**REQUIRED WORK**
Please return every line of the records below that contains the word "screenshot".

[Data extracted from a collection]
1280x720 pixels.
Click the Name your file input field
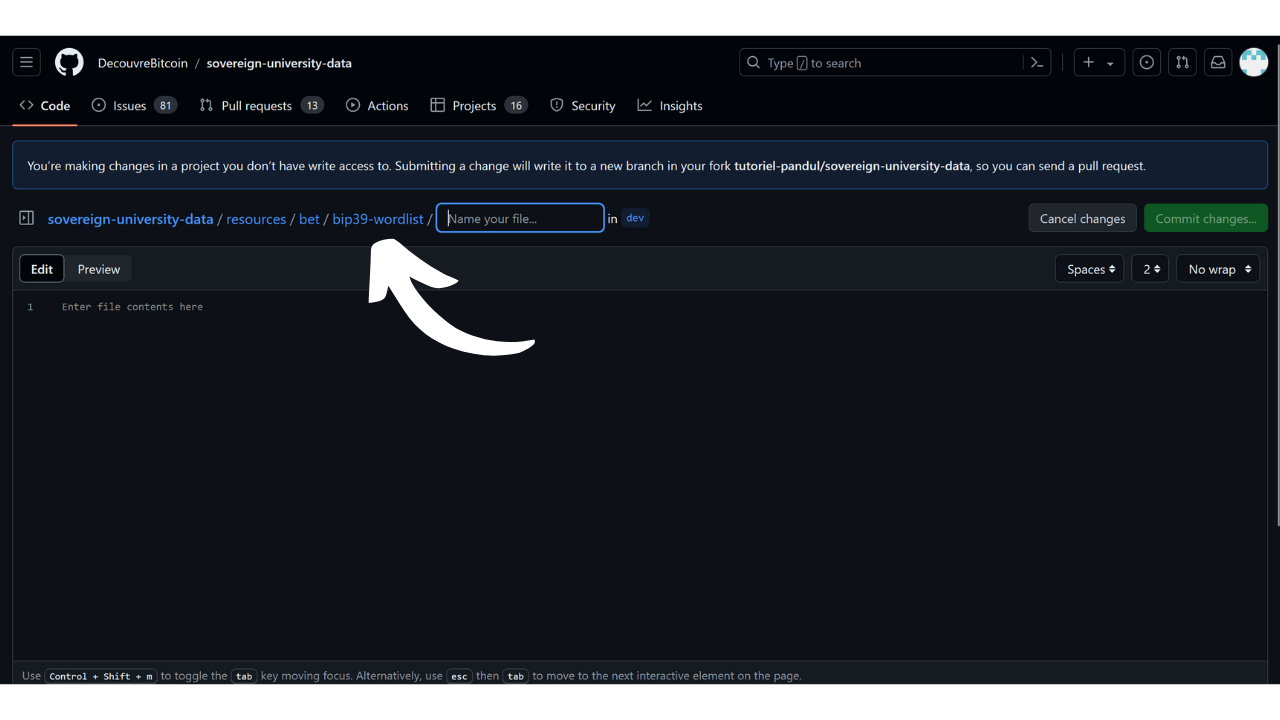520,218
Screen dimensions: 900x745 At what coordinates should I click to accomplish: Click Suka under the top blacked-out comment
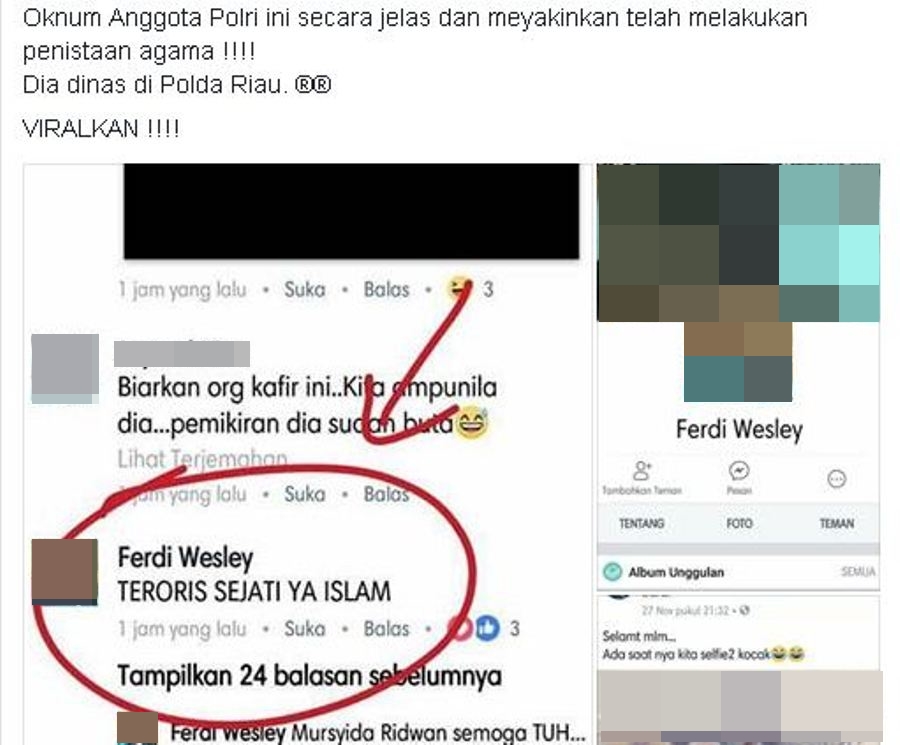[x=305, y=289]
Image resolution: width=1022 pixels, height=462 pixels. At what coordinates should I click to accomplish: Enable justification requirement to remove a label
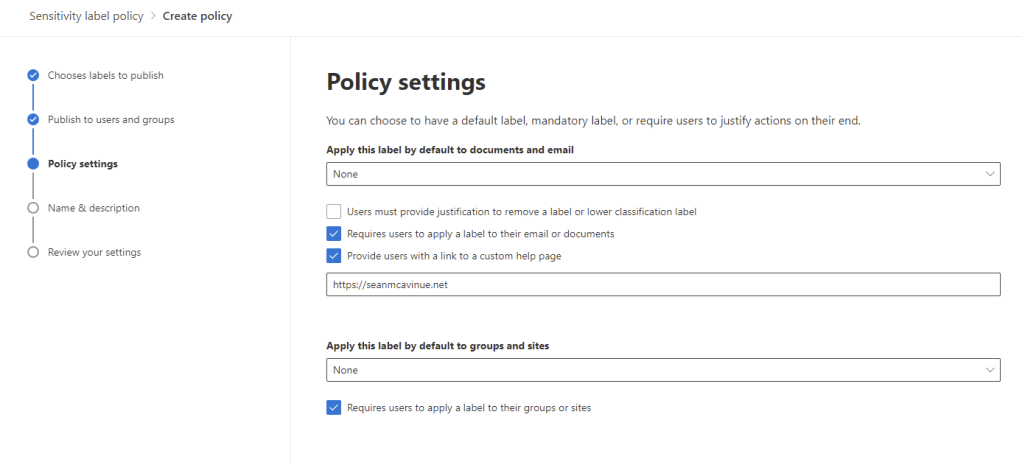point(334,212)
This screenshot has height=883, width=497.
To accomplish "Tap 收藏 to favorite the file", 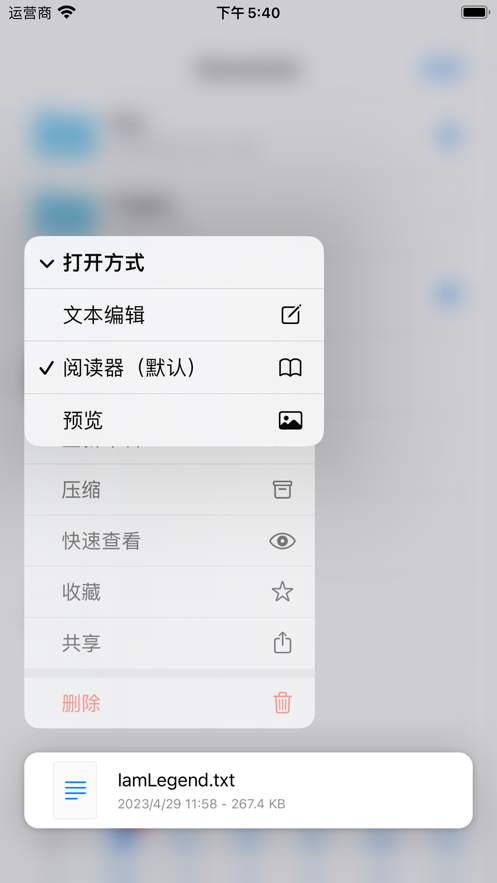I will [x=169, y=592].
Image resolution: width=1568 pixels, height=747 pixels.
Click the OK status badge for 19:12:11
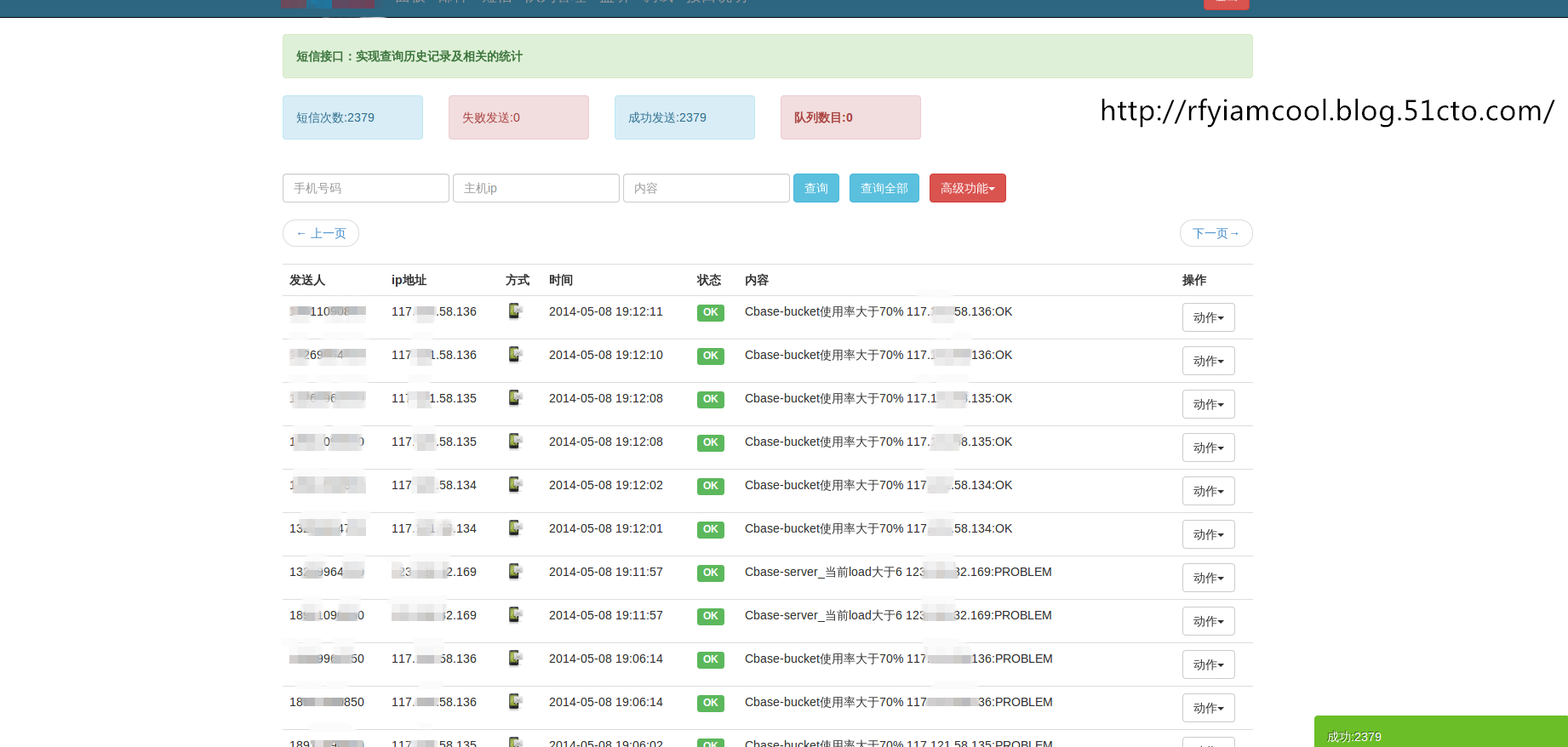coord(710,312)
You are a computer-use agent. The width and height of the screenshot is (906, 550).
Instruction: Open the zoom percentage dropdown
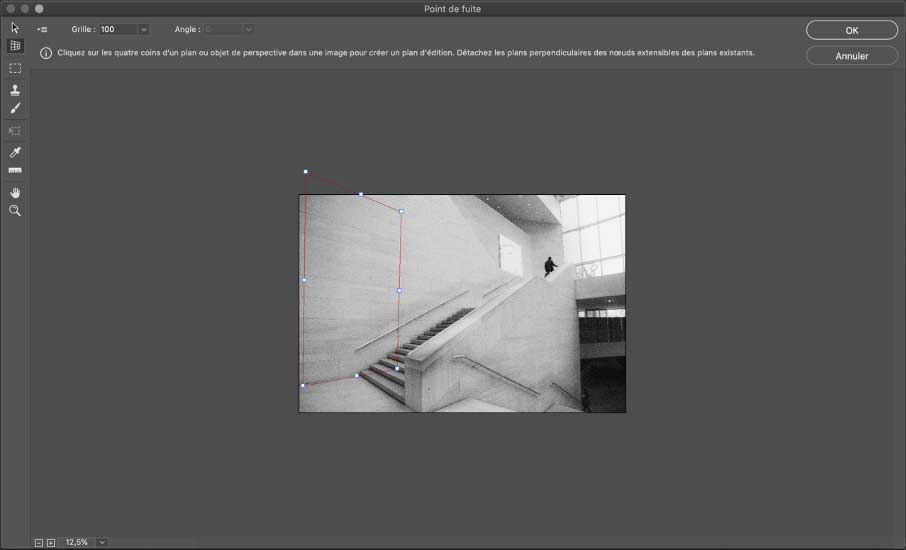coord(102,542)

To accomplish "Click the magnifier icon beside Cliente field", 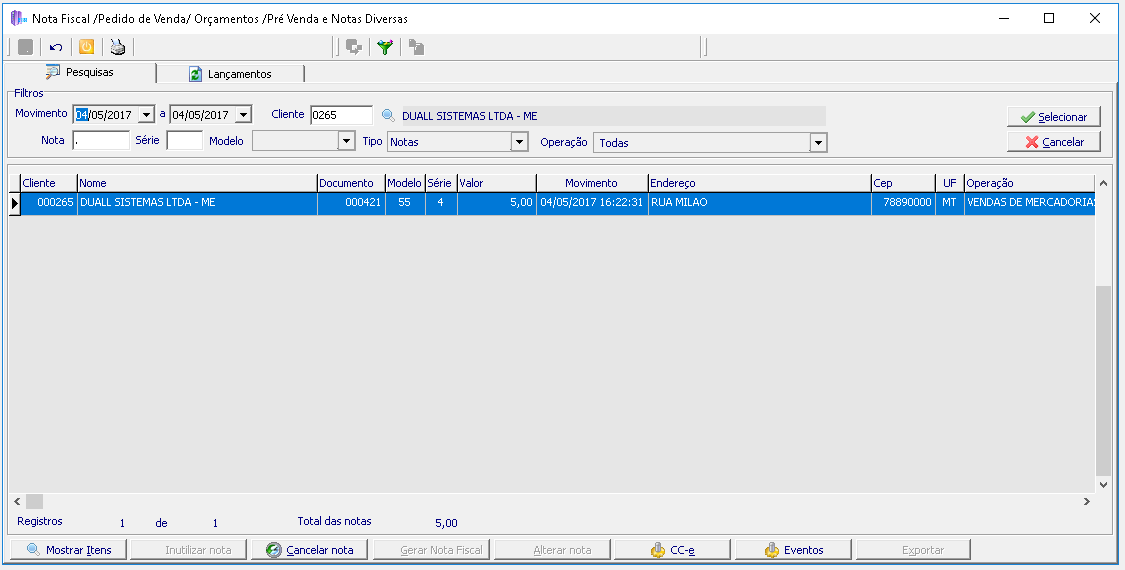I will (x=388, y=116).
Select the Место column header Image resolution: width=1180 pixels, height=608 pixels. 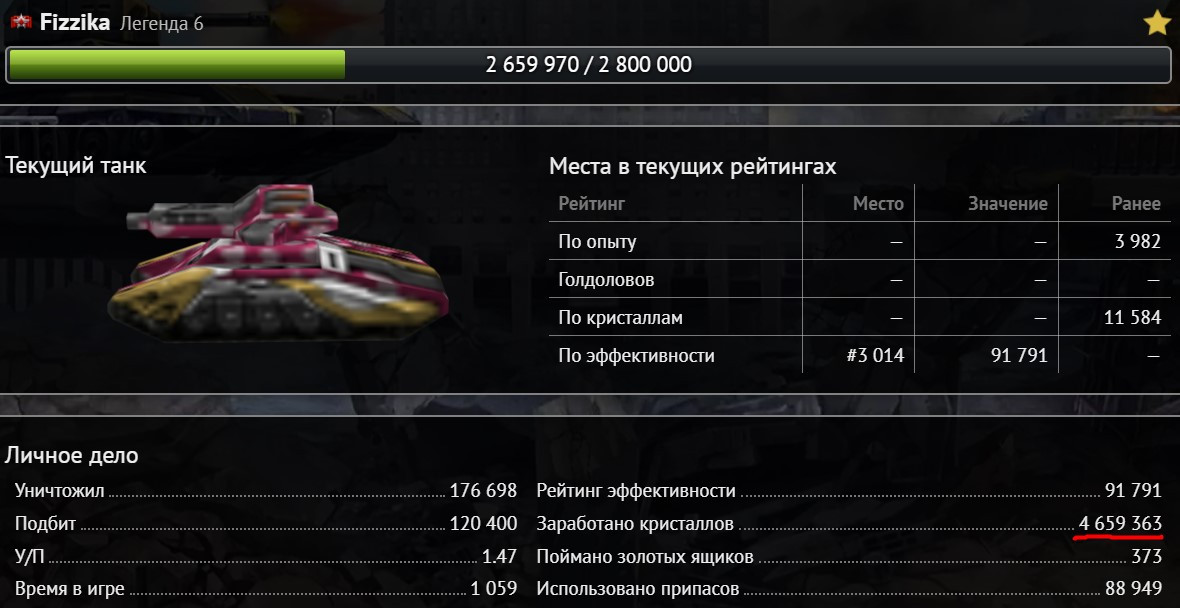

**SOLVED PROBLEM**
This screenshot has height=883, width=497.
You are a computer-use agent. The width and height of the screenshot is (906, 550).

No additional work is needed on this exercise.